The Book of Revelation stands somewhat apart, since it discusses death in a comprehensively eschatological and (in many cases) post-mortal context, more concerned with a sort of poetic apocalyptic than with spelling out a schematic account of death’s relation to sin, resurrection, and so on. Still, the Revelation takes it for granted that human identity survives death, that the life after temporal death will entail judgment, and that Death is an adversary of God (though here it is only one among several opponents). In the concluding resolution of the book, John cites Isaiah 25:7f, ‘[God] will swallow up death forever. Then the Lord GOD will wipe away the tears from all faces’, repeating the refrain of God’s final annihilation of death.
 
[I have other things to do today, so I’ll wrap up in a ‘On Death, Part 3’ sometime later this week.)
 

2 thoughts on “On Death, Part 2

  1. it’s very hard for many readers to even consider that possibility when they see the words before them (it’s the old ‘Well, but surely it means…’ or ‘but it could mean…’ phenomenon reassertion itself).
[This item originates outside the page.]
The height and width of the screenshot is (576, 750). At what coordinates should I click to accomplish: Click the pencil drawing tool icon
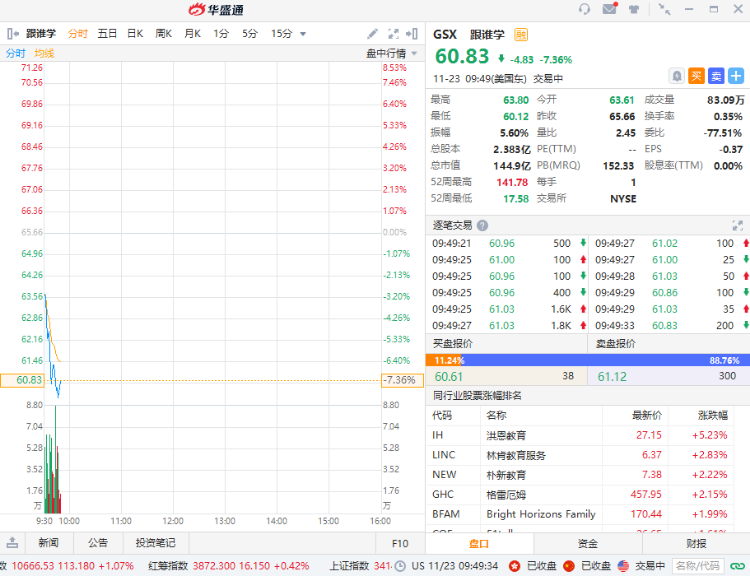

    Every teacher of biblical studies (maybe other lit teachers also) will recognize these two related responses with a familiar creeping horror. I know I deal regularly and systematically with the big pedagogical picture that they represent (the whole “explaining exegesis” thing). But, I can’t say I’ve explicated and refined my approach to them in the distinct species that you name here. The second has something to do with the fallacy of special pleading, and the first with the larger fallacy of knowing-what-the-Other-will-say-without-having-to-hear-it.

    So, that’s what I’ll be thinking about during my drive into the office today.

  2. You realize that the comment “A lot of Chris’s argument is somewhat beside the point of my assignment” is true for all but about half a dozen people in the world, right?

    Oh well, hopefully all press is good press. And I’m glad you’re enjoying death so much.